→ PROBLEM REQUIREMENTS
Filter the material below down to the lines containing the word "agent".

→ MATERIAL SUPPLIED
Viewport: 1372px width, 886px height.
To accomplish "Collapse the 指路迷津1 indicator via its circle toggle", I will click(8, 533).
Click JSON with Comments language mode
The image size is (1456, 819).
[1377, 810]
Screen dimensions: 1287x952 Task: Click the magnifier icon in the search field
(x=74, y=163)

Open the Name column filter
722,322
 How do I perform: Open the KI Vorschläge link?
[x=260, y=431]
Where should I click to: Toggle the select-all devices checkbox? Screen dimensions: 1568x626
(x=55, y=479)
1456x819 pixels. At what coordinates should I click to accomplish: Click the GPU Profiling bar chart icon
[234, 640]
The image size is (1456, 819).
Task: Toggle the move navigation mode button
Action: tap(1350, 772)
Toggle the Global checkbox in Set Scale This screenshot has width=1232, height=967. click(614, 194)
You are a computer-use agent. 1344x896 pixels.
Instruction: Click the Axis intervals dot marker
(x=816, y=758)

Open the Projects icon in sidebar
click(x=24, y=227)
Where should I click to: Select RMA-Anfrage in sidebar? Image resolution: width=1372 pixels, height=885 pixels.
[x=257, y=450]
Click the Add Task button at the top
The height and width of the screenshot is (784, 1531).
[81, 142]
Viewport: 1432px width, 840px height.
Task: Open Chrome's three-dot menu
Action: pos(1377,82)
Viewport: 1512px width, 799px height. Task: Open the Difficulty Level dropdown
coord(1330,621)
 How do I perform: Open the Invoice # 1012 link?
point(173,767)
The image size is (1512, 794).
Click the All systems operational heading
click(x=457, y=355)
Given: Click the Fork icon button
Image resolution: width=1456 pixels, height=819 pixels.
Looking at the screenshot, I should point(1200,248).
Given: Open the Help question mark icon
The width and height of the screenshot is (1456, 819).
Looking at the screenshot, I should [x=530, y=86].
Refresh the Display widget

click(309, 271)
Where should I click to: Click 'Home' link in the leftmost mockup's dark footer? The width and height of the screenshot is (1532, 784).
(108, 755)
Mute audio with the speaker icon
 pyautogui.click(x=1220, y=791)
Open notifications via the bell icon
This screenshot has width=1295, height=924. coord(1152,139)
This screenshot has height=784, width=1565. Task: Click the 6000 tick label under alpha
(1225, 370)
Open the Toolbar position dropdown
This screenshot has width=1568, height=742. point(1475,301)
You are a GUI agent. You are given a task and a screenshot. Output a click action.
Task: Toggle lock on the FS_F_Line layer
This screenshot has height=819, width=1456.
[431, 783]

→ ANSWER TO THE EXERCISE
You are a computer-use agent. 1344x896 pixels.
You are a GUI agent. You are given a task and a screenshot. Output a click action.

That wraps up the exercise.